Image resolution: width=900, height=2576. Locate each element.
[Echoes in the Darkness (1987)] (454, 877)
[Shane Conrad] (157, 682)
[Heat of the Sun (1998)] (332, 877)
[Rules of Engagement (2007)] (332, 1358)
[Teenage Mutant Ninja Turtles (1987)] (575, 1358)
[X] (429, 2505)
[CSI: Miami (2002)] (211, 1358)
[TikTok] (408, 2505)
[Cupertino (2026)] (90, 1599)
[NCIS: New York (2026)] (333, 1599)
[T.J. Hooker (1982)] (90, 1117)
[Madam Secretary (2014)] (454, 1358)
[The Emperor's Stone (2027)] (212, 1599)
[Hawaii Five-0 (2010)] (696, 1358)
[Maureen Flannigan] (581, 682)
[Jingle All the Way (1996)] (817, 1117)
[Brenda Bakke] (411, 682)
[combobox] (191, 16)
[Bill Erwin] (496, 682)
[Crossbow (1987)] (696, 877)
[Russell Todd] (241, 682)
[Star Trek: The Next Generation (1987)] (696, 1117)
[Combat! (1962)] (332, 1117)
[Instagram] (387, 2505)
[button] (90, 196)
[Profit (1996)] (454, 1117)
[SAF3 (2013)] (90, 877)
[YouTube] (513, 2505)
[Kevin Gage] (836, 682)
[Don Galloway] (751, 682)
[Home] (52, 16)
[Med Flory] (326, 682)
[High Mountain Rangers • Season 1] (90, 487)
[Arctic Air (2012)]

-.-.-

• _Your assignment_: All lines in the listing above between the line with "[CSI: Miami (2002)] (211, 1358)" and the line with "[combobox] (191, 16)", inclusive, should be set down exactly, and no line outside that range.

• _Your solution_:
[CSI: Miami (2002)] (211, 1358)
[TikTok] (408, 2505)
[Cupertino (2026)] (90, 1599)
[NCIS: New York (2026)] (333, 1599)
[T.J. Hooker (1982)] (90, 1117)
[Madam Secretary (2014)] (454, 1358)
[The Emperor's Stone (2027)] (212, 1599)
[Hawaii Five-0 (2010)] (696, 1358)
[Maureen Flannigan] (581, 682)
[Jingle All the Way (1996)] (817, 1117)
[Brenda Bakke] (411, 682)
[combobox] (191, 16)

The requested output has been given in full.